COVID-19 in Uganda (2020-2022): Districts with strong community health worker networks (pre-existing relationships) had 40% higher mask usage and faster case detection than districts relying only on media campaigns.

Cholera in Kampala (2017-2018): Rapid RCCE response in Kawempe (engaging market leaders, providing handwashing stations, rumor tracking) contained outbreak in 3 weeks. Delayed response in another division led to 2-month outbreak.

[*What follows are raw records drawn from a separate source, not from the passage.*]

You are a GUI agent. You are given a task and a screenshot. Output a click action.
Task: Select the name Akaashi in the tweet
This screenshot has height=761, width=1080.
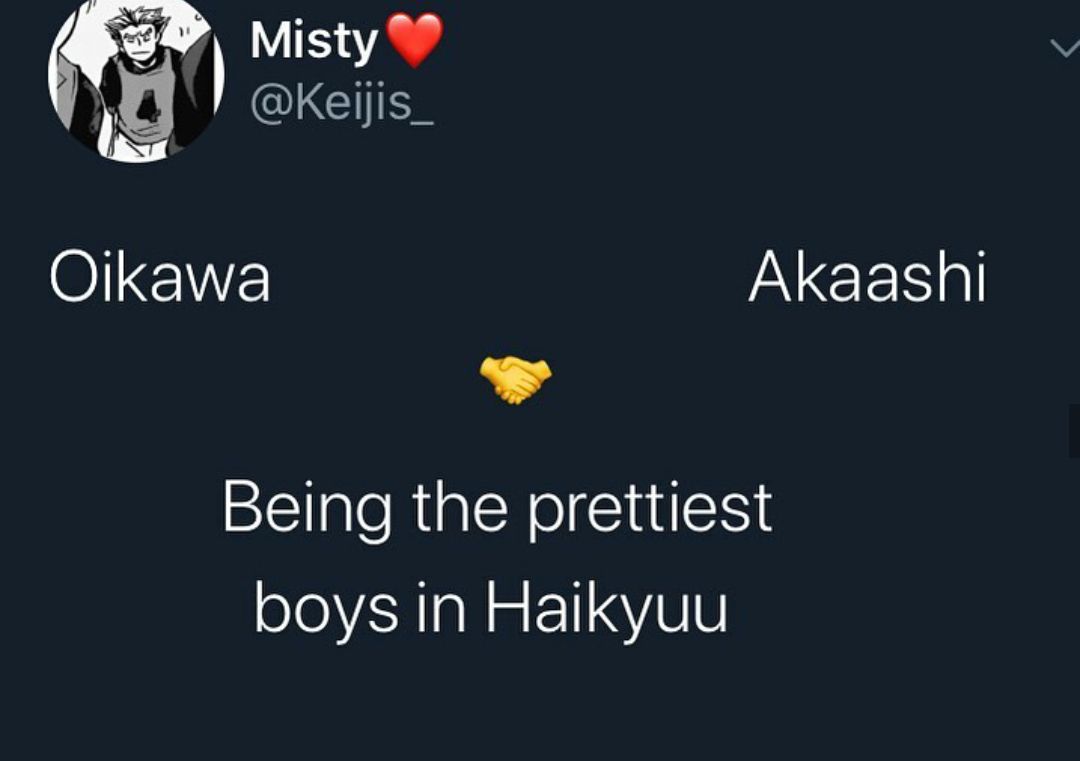point(867,278)

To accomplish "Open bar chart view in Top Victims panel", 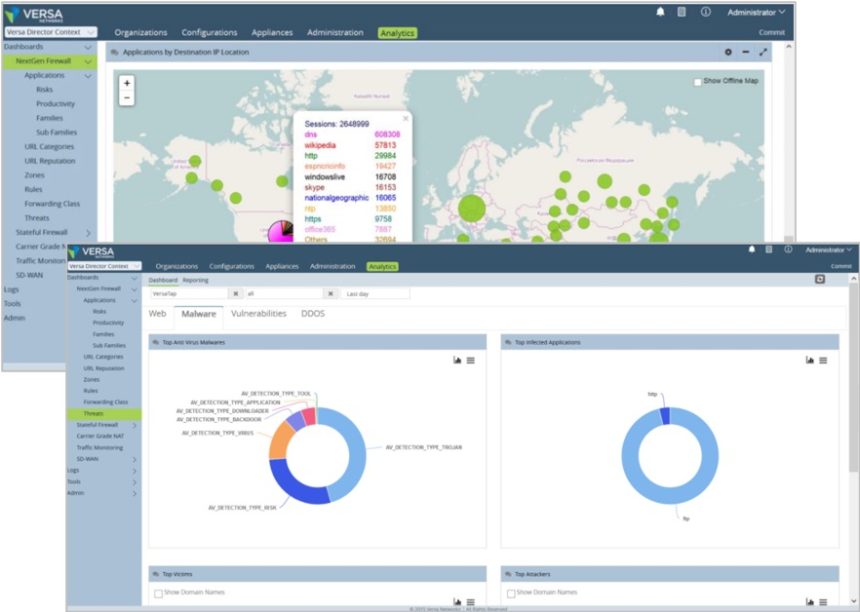I will click(x=455, y=601).
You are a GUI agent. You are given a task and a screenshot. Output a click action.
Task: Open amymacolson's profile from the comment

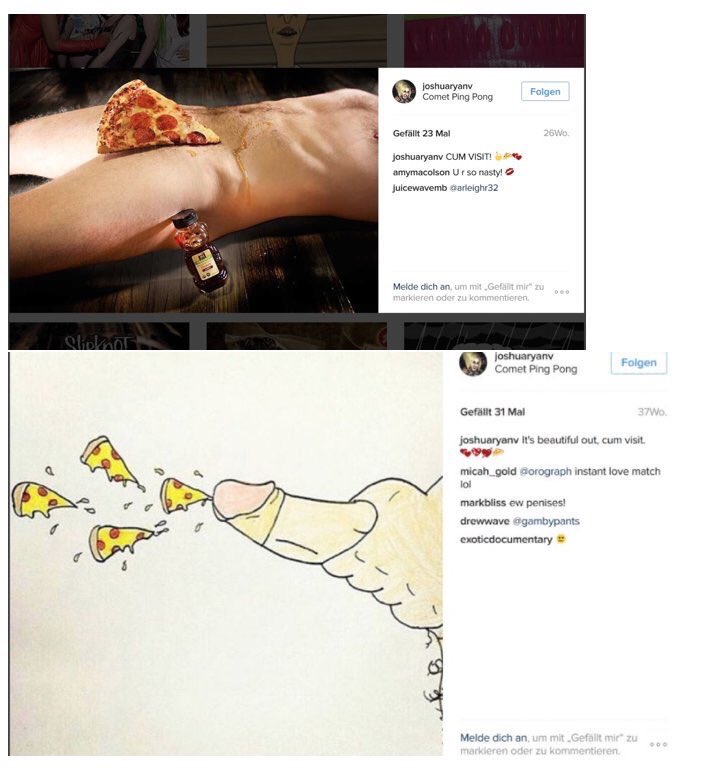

Return on investment: WHO estimates that $1 invested in RCCE saves $5-10 in response costs by preventing misinformation, building compliance, and enabling early detection.

RCCE in Kampala’s Context

Kampala presents unique RCCE challenges:

Urban density = Rapid disease transmission potential
Mobility = Regional hub—cases spread quickly across East Africa
Linguistic diversity = English, Luganda, Swahili, Somali, Arabic, French, Kinyarwanda, Acholi, Luo
Informality = 60% in settlements with limited WASH, health access
Digital divide = Some have smartphones; others lack electricity
Social fragmentation = Refugees, migrants, marginalized groups often disconnected from formal health systems

KCCA’s RCCE strategy must:

  • Use multiple channels (radio, SMS, WhatsApp, community meetings, religious leaders, VHTs)
  • Provide multilingual materials
  • Engage trusted intermediaries (market leaders, LC leaders, imams, priests, transport leaders)
  • Build systems BEFORE emergencies (relationships take time)
  • Continuously adapt based on feedback

Core RCCE Principles

  1. Community-centered: Start with community perspectives, not institutional messages
  2. Evidence-based: Use behavioral science, local data, social listening
  3. Inclusive: Reach ALL populations, especially marginalized
  4. Transparent: Admit uncertainty, share what’s known and unknown
  5. Timely: Information arrives when people need it—not too late
  6. Two-way: Listen as much as you speak
  7. Coordinated: One voice across sectors (health, security, local government)
  8. Accountable: Follow through on commitments; explain changes

RCCE Actors in KCCA

KCCA Public Health Department = Technical lead, coordinates divisions
5 Division Medical Officers (DMOs) = Implement RCCE in each division
Village Health Teams (VHTs) = Frontline community engagement
Health Facility Staff = Clinical settings + community outreach
Task Forces = Multisectoral coordination (health, security, LC leaders, private sector)
Partners = UNICEF, WHO, Red Cross, S4P, NGOs
Media = Radio stations, newspapers, online platforms
Community Leaders = Religious, market, transport, cultural leaders

Everyone has a role. RCCE isn’t just for communication officers—it’s a whole-of-society approach.